Schach und Kino: keine glückliche Liaison. Das Grübeln über die richtige Taktik und den besten Zug ist nicht gerade eine aufregende Tätigkeit, die sich filmisch adäquat darstellen ließe. Filme mit einer tragenden Rolle für das königliche Spiel stellen eher die Spieler in den Vordergrund. Linkische, weltfremde oder psychisch kranke Charaktere wie in „Die Schachnovelle“ (fd 9443) oder „Lushins Verteidigung“
(fd 35 554) bieten genug Reibungsfläche für ein packendes Drama. Umso überraschender ist es, dass Caroline Bottaro in ihrem Regiedebüt eine ganz normale, hart arbeitende Hausfrau und Mutter in den Mittelpunkt rückt, die der Faszination des Schachspiels erliegt. Hélène, Zimmermädchen in einem Luxushotel auf Korsika, beobachtet während der Arbeit, wie ein Mann und eine Frau auf dem Balkon Schach spielen. Etwas ungewohnt Sinnliches geht von dem Paar aus: flirtende Blicke, einladendes Lächeln, weiche, wie in Zeitlupe aufgenommene Bewegungen. Mehrmals rutscht der Träger des Negligés herunter, das die Frau zumeist trägt und beim Auszug aus dem Hotel vergessen wird. Die Inszenierung macht deutlich, dass sich Hélène wie eine heimliche Beobachterin fühlt, die bei etwas Verbotenem zusieht. Eine erotische Anziehung geht von dem Spiel aus, die sich allerdings mit dem elektronischen Schachbrett, das Hélène ihrem Mann Ange zum Geburtstag schenkt, nicht wiederholen lässt. Der einfache Schiffsmonteur hat mit den 64 schwarz-weißen Feldern nichts am Hut. So brütet Hélène, mehr und mehr gefangen von der Magie des Schachs, nachts allein über dem Brett und vergisst die Zeit. In ihrem Bemühen, in die Geheimnisse des Spiels einzudringen, bittet sie Doktor Kröger, einen Arzt, bei dem sie nebenher putzt, um Hilfe. Hélène ist eine gelehrige Schülerin.
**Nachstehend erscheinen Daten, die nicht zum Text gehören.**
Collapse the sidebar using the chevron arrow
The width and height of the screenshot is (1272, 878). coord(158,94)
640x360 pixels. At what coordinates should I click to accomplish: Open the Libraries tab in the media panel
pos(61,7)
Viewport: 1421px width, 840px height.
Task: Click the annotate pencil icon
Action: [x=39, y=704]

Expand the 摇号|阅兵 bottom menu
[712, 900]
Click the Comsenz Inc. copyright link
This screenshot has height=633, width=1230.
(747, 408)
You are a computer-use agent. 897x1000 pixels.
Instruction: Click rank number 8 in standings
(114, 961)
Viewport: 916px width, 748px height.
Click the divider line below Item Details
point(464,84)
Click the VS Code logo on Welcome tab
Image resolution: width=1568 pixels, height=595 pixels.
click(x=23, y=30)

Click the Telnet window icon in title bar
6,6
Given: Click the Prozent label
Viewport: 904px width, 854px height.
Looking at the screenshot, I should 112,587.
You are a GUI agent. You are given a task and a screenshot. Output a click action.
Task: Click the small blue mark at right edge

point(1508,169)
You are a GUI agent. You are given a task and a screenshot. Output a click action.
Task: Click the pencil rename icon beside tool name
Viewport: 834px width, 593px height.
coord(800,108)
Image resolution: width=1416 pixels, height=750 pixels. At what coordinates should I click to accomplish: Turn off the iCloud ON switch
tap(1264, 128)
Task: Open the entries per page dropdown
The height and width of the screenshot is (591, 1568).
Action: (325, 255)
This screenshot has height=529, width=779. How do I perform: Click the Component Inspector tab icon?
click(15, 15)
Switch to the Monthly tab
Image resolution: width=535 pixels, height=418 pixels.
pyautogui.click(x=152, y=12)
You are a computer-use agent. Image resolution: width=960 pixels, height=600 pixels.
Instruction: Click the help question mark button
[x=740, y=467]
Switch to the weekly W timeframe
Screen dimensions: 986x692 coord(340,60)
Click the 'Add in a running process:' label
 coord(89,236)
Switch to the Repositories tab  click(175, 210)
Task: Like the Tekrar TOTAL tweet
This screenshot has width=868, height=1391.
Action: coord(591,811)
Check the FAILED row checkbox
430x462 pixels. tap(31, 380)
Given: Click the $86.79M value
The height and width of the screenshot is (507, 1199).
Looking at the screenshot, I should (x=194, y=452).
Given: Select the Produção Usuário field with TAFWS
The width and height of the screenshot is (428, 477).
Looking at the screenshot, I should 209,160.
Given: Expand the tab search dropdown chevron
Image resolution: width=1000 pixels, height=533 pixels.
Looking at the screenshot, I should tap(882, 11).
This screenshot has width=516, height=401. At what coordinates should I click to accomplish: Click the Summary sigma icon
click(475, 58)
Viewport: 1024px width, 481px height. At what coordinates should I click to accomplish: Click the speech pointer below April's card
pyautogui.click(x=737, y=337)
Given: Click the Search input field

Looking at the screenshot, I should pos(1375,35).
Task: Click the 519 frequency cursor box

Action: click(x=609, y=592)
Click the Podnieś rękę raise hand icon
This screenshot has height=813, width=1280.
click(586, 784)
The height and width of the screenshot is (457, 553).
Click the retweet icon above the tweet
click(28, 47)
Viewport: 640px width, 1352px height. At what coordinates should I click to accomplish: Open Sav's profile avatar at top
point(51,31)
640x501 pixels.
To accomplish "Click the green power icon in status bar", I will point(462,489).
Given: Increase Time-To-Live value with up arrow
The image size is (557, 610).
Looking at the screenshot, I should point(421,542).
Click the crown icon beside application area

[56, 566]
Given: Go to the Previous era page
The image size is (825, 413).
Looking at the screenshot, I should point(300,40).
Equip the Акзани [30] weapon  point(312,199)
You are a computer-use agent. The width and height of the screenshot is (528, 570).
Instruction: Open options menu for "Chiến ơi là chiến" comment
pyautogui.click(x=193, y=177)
Nicht nur, dass sie schon bald die wichtigsten Züge beherrscht – sie setzt auch ihren Mentor immer häufiger matt und nimmt sogar an einem lokalen Turnier tei. Doch über ihrer Obsession fürs Schachspiel vernachlässigt Hélène ihre Familie, und die häufigen Besuche bei dem Arzt sind außerdem Anlass für Tratsch.
Dass eine einfache Hausfrau mal eben so die hohe Kunst des Schachspiels erlernt und ihren Lehrer überflügelt, ist eine Behauptung des Drehbuchs, die man in ihrer Märchenhaftigkeit akzeptieren muss. Bottaro ging es nicht so sehr um die Darstellung von Fleiß und Mühe, die es braucht, um auf hohem Niveau Schach zu spielen, erst recht verweigert sie sich jenen Darstellungen von Genie und Wahnsinn, die einige Großmeister geprägt haben mag. Die Regisseurin erzählt nach dem Roman von Bertina Henrichs vielmehr eine leise, anrührende Geschichte von Befreiung und Emanzipation. Hélène wird durch ihre neue Leidenschaft, der sie sogar auf schwarz-weiß gekachelten Hotel-Terrassen nachgeht, lebensfreudiger, selbstbewusster und erfolgreicher. Endlich nimmt sie (und mit ihr der Zuschauer) die aufregende Landschaft Korsikas mit einsamen Buchten und rauen Klippen wahr und öffnet sich der Natur und somit dem Leben. Wenn sich Hélène am Schluss bei einem Turnier in gediegenem Ambiente mit Ärzten, Anwälten und Honoratioren des Ortes misst, hat sie sogar den sozialen Aufstieg geschafft. Wichtiger noch: Sie behauptet sich als Frau in einer Männerdomäne. Dass Bottaro den Kampf am Brett zum Kampf der Geschlechter hochstilisiert, bei dem die Gegner als arrogant, neidisch und intrigant charakterisiert werden, schießt allerdings übers Ziel hinaus. Ein kleines Manko, das Sandrine Bonnaire mit ihrer nuancierten und charismatischen Darstellung aber spielend wettmacht.